Built on Toyota’s new modular TNGA platform, the further development of fuel cell electric vehicle technology on the new Mirai offers improved dynamics and efficiency.
In the famous words of Leslie Philips…”Well, helloooo.”
Meet the all-new, second-generation 2020 Toyota Mirai. This is a blank sheet redesign of Toyota's hydrogen fuel cell electric vehicle – and it looks stunning. Which is a very, very good thing…
The first iteration Mirai looks like a boozed Friday night liaison between a Mk1 Prius and a Henry vacuum cleaner. But then, not many of you are likely to have seen one as only 247 have been registered in the UK since its introduction in 2014. Mind you, the lack of FCEV refuelling infrastructure will account for much of that small number.
The really good news is that the new Mirai is a total departure from the previous model. Rather than a compact front-wheel drive offering, the new one steps up to a significantly larger rear-wheel drive platform – possibly some derivative of the Lexus LS/LC's underpinnings. The Mirai's new 4.97m length and 2.92m wheelbase certainly suggests as much.
The new look is probably one of the best Toyota-penned designs of recent memory with a wide, low stance and a profile that matches an elongated front end with the sultry arc of the coupe-like roofline. The horizontal grille is Lexus-large and works well with the Mirai's deeply set headlamps and DRLs.
Inside is a massive 12.3-inch widescreen display and digital instrument cluster coupled with a high level of luxury quality and appointment. It impinges on Lexus territory, whereas the old model was just Mk1 Prius weird. We can also expect a full suite of Toyota infotainment, safety and driver aid tech.

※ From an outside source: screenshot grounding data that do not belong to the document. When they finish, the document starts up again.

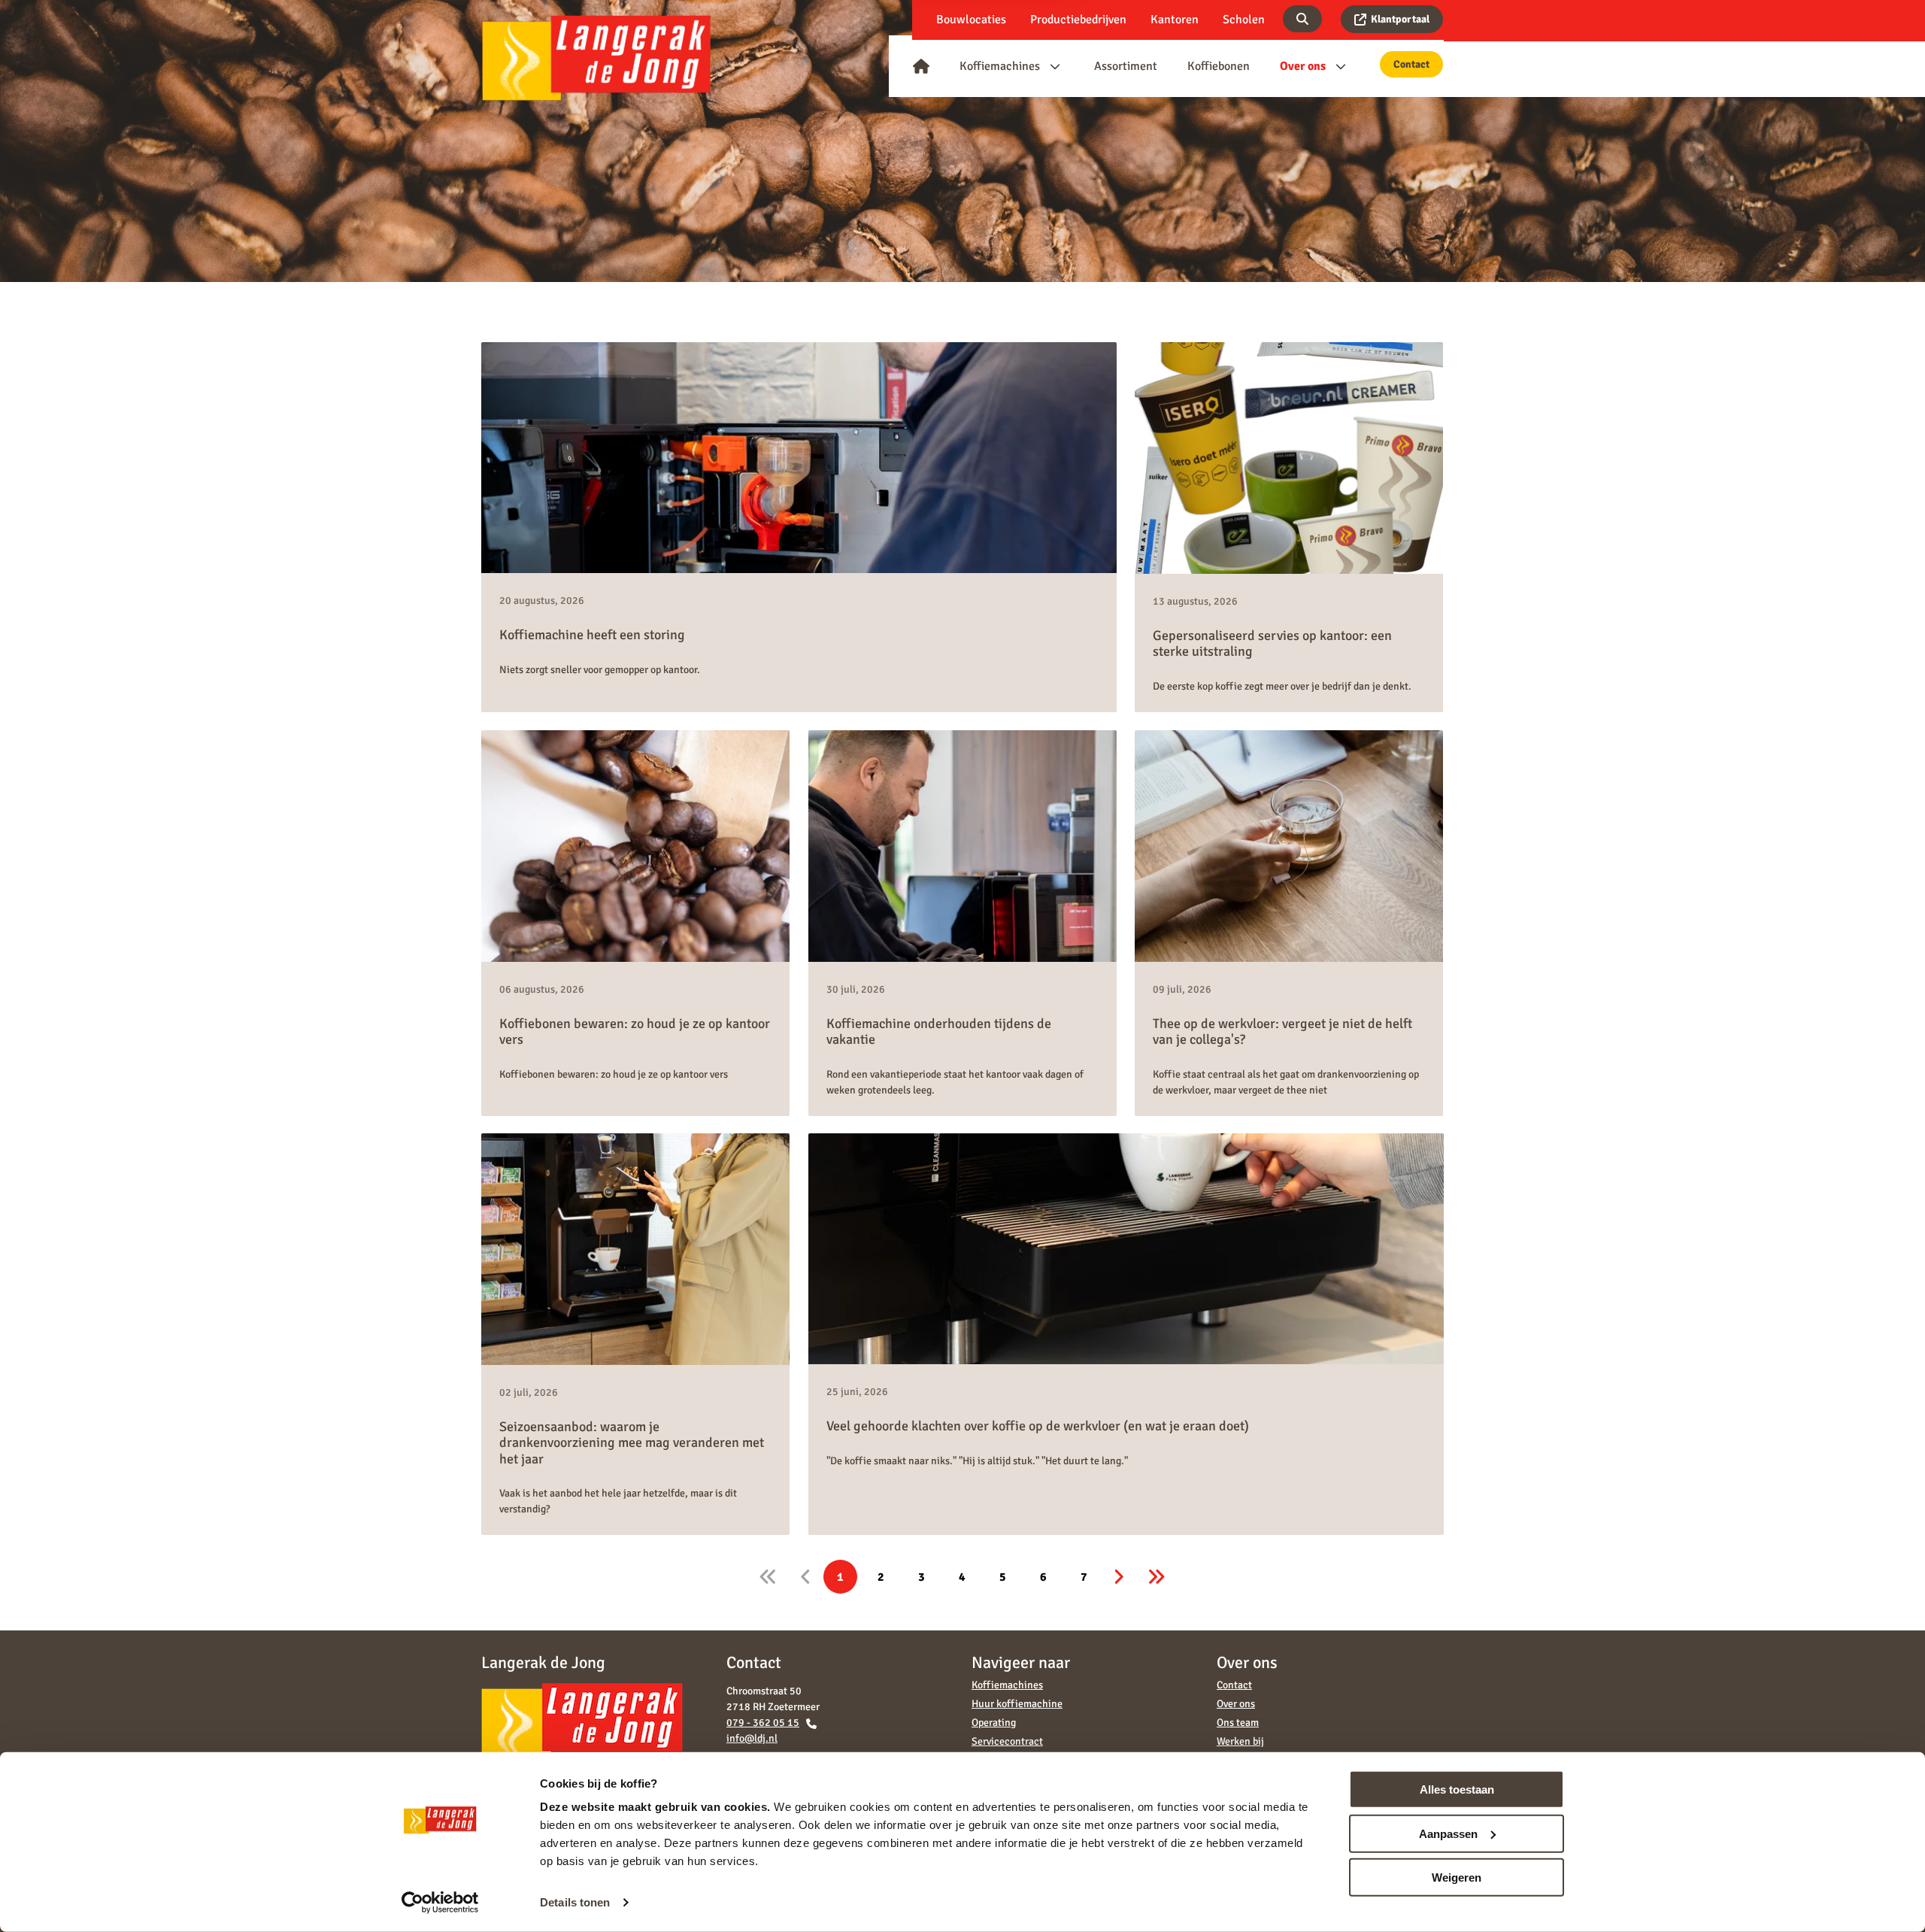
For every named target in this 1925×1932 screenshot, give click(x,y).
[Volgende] (1118, 1577)
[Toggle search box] (1302, 18)
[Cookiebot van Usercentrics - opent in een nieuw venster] (440, 1902)
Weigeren (1456, 1877)
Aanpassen (1448, 1833)
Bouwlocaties (971, 19)
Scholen (1244, 19)
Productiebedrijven (1078, 19)
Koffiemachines (1007, 1685)
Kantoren (1174, 19)
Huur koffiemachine (1017, 1703)
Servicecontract (1007, 1741)
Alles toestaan (1457, 1789)
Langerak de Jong (596, 57)
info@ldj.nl (752, 1738)
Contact (1411, 64)
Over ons (1236, 1703)
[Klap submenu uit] (1055, 66)
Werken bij (1240, 1741)
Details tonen (575, 1902)
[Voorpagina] (921, 66)
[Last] (1156, 1577)
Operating (994, 1722)
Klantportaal (1400, 19)
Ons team (1238, 1722)
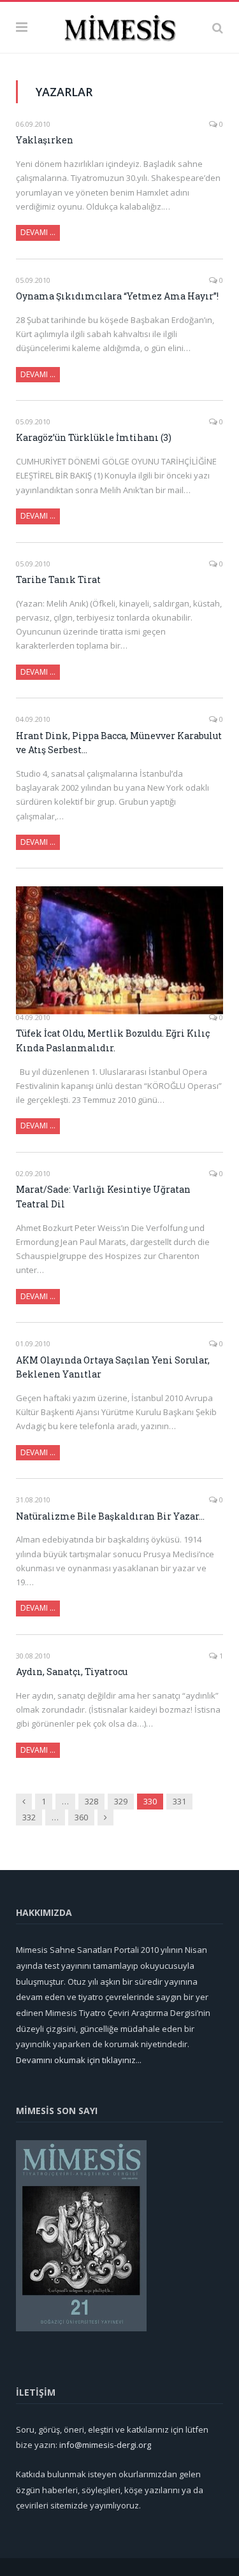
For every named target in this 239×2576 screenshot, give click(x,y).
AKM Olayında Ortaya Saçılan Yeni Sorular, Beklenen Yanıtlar (113, 1367)
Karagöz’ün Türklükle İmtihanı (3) (93, 437)
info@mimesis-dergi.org (105, 2444)
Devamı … (37, 232)
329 (120, 1801)
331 (179, 1801)
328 (91, 1801)
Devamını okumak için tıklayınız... (78, 2060)
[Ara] (217, 27)
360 (81, 1817)
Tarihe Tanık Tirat (58, 579)
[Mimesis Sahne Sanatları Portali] (119, 25)
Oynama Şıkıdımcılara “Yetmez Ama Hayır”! (117, 296)
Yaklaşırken (44, 140)
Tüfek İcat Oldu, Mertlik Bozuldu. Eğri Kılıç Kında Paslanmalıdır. (113, 1040)
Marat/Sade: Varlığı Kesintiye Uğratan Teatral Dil (103, 1196)
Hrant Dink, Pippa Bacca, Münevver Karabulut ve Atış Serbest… (119, 743)
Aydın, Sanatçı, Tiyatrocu (71, 1672)
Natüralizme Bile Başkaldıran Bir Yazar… (110, 1516)
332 (29, 1817)
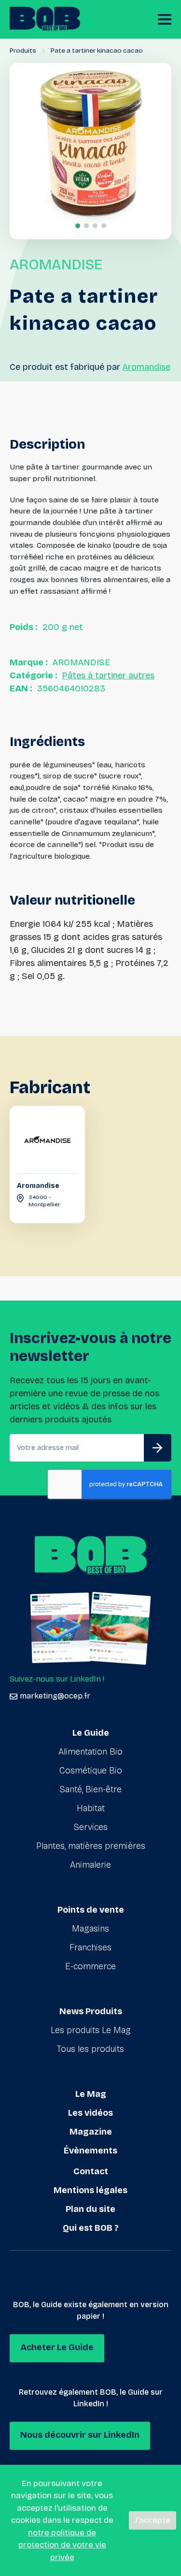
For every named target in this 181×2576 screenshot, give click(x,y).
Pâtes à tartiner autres (108, 675)
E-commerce (90, 1966)
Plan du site (90, 2209)
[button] (77, 225)
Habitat (91, 1808)
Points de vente (90, 1909)
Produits (23, 50)
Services (91, 1827)
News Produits (90, 2011)
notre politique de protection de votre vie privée (62, 2545)
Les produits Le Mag (91, 2030)
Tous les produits (90, 2049)
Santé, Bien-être (91, 1789)
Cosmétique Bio (90, 1770)
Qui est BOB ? (91, 2228)
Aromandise (146, 367)
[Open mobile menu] (164, 19)
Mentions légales (90, 2190)
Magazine (91, 2131)
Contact (90, 2171)
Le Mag (90, 2094)
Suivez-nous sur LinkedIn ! (57, 1678)
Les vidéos (90, 2113)
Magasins (90, 1928)
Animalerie (90, 1864)
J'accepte (152, 2520)
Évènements (90, 2150)
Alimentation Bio (90, 1751)
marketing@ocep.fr (55, 1695)
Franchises (90, 1947)
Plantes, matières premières (90, 1846)
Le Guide (90, 1732)
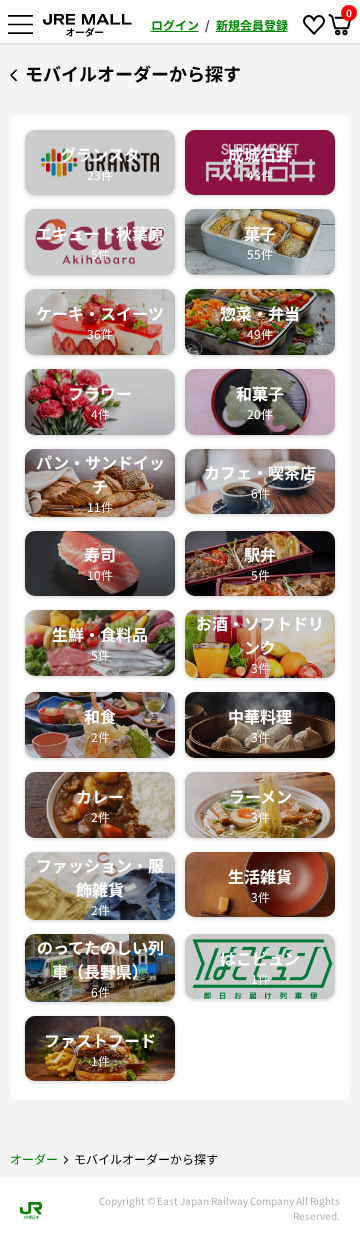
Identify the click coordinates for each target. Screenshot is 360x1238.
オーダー (34, 1158)
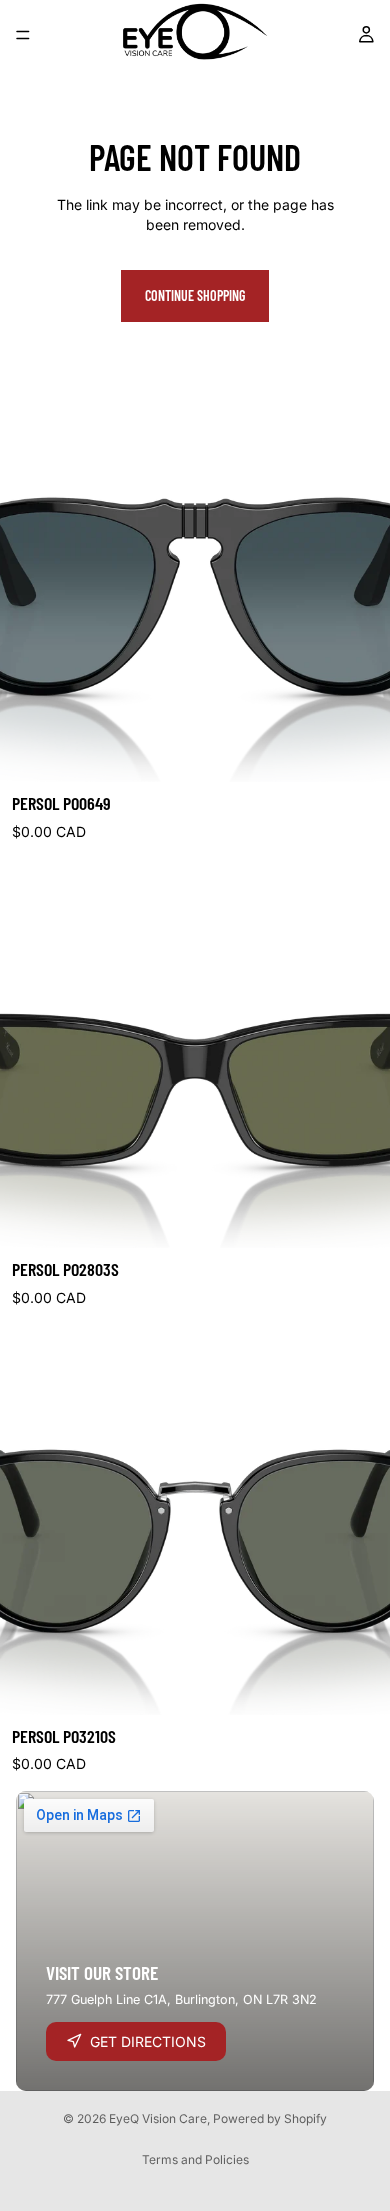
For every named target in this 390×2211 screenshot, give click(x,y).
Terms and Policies (195, 2159)
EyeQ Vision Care (158, 2118)
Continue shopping (195, 295)
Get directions (148, 2041)
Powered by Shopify (270, 2118)
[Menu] (23, 35)
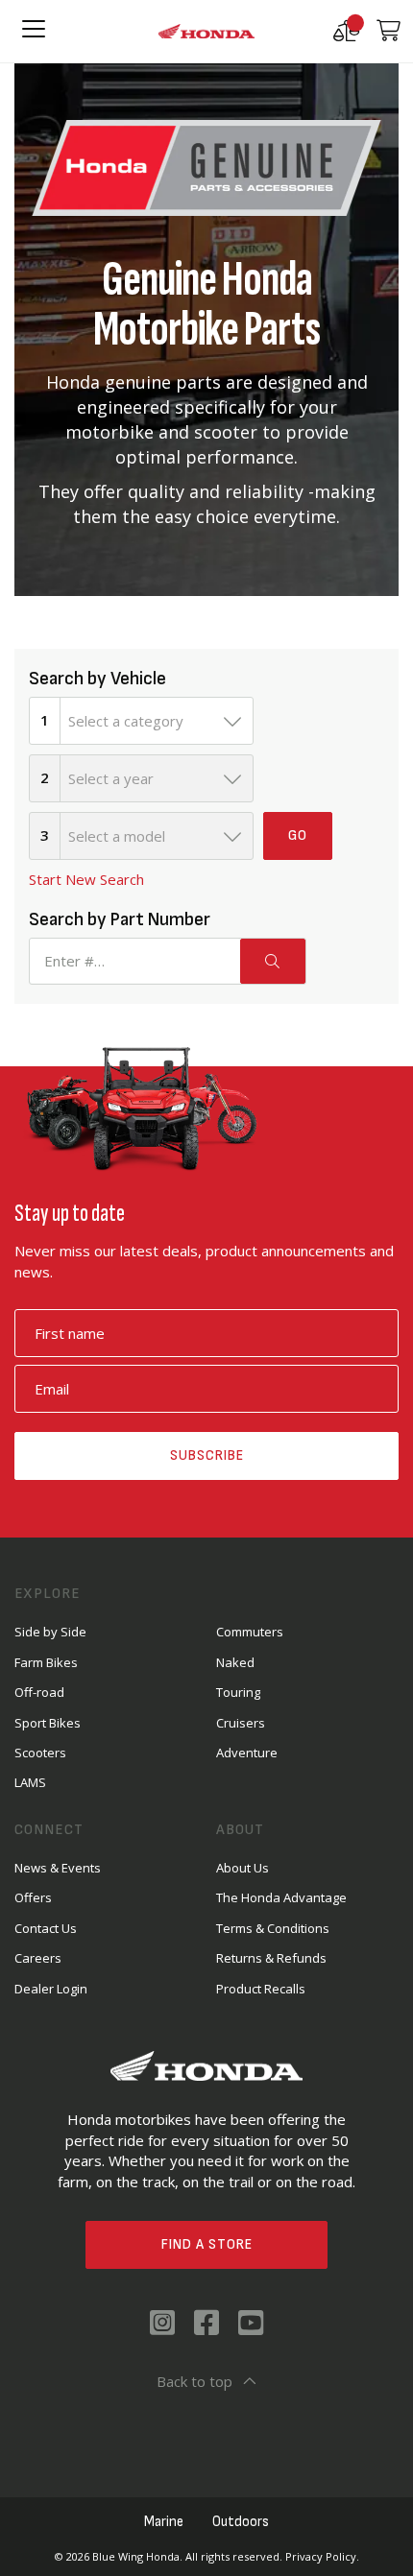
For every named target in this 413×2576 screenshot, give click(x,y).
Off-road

Of course, the Mirai is still a fuel cell electric vehicle. Details about the powertrain, performance and efficiency are slim for now, but we do know that the 2020 model will feature a new generation of Toyota's fuel cell that is more efficient than the current technology. The larger Mirai has more room for hydrogen storage capacity which Toyota hopes will increase the FCEV's cruising range by about 30 per cent, which works out to about 400 miles between fill ups versus the previous 312. Expect the larger, more premium Mirai to also be more powerful and quieter than the outgoing one, too.
"We have pursued making a car that has emotional and attractive design appeal, as well as dynamic and responsive driving performance that can bring a smile to the faces of drivers," said Yoshikazu Tanaka, the Mirai's chief engineer. "I want customers to say, 'I chose the Mirai not because it's an FCEV, but because I really wanted this car, and it just happened to be an FCEV’."
So far, the 2020 Toyota Mirai is looking pretty handsome, but looks are only part of the equation. We expect to learn more details of the new Mirai when it makes a more formal debut at the Tokyo Motor Show next week.
Scheduled for launch in 2020, initially in Japan, North America and Europe, the new Mirai will be much more than an eco-car, showing how its FCEV technology is no barrier to creating a vehicle that is both ultra-stylish and rewarding to drive, before going on UK sale in late 2020.